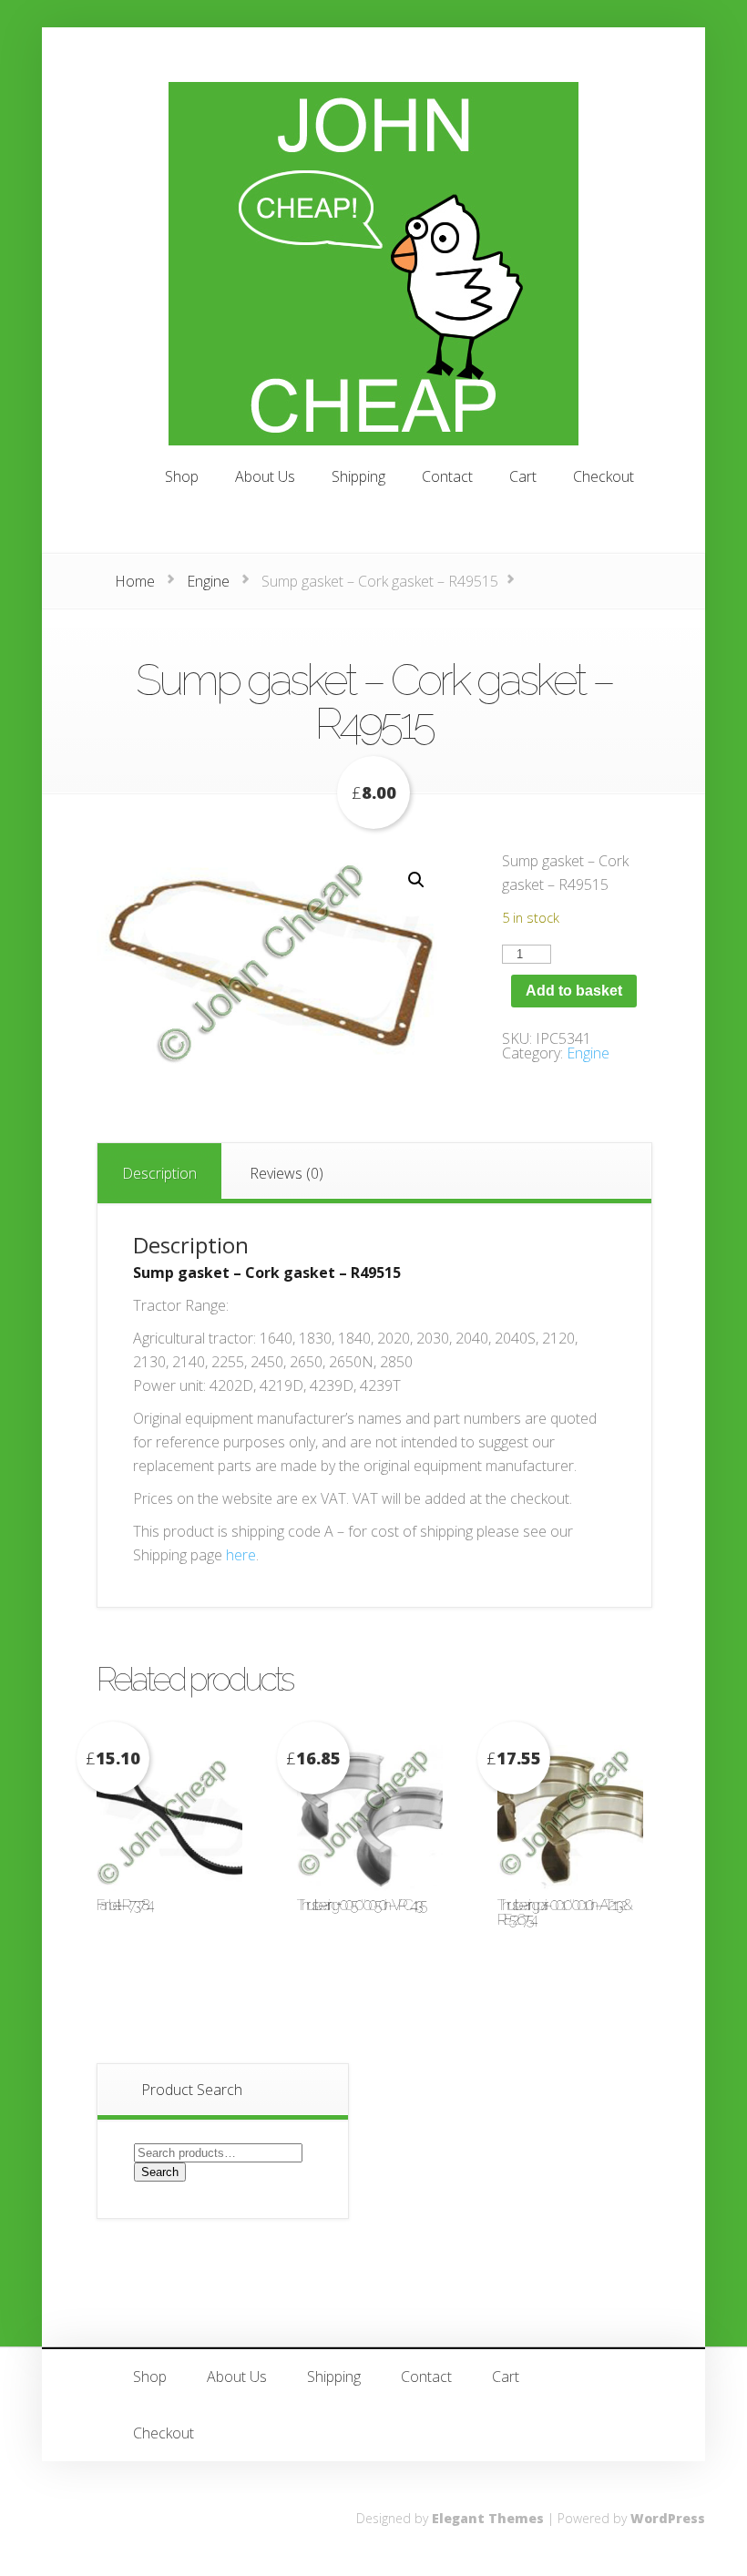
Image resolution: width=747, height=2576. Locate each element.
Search (160, 2172)
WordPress (667, 2518)
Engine (208, 581)
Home (135, 581)
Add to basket (574, 990)
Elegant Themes (488, 2518)
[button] (416, 880)
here (241, 1555)
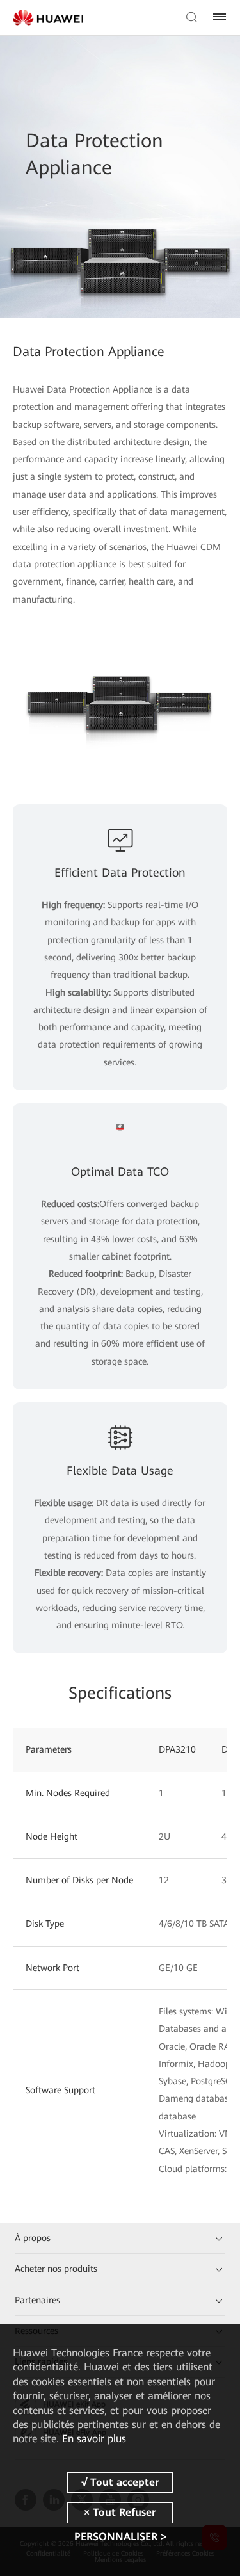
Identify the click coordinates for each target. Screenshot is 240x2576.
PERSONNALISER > (120, 2537)
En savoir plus (94, 2439)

TASK DETAILS: Print the entries again exactly as they appear above. Do not print the pictures.

WRITTEN SOLUTION:
Image resolution: width=747, height=2576. Locate each element.
Search (160, 2172)
WordPress (667, 2518)
Engine (208, 581)
Home (135, 581)
Add to basket (574, 990)
Elegant Themes (488, 2518)
[button] (416, 880)
here (241, 1555)
Identify the click coordinates for each target. Screenshot is 240x2576.
PERSONNALISER > (120, 2537)
En savoir plus (94, 2439)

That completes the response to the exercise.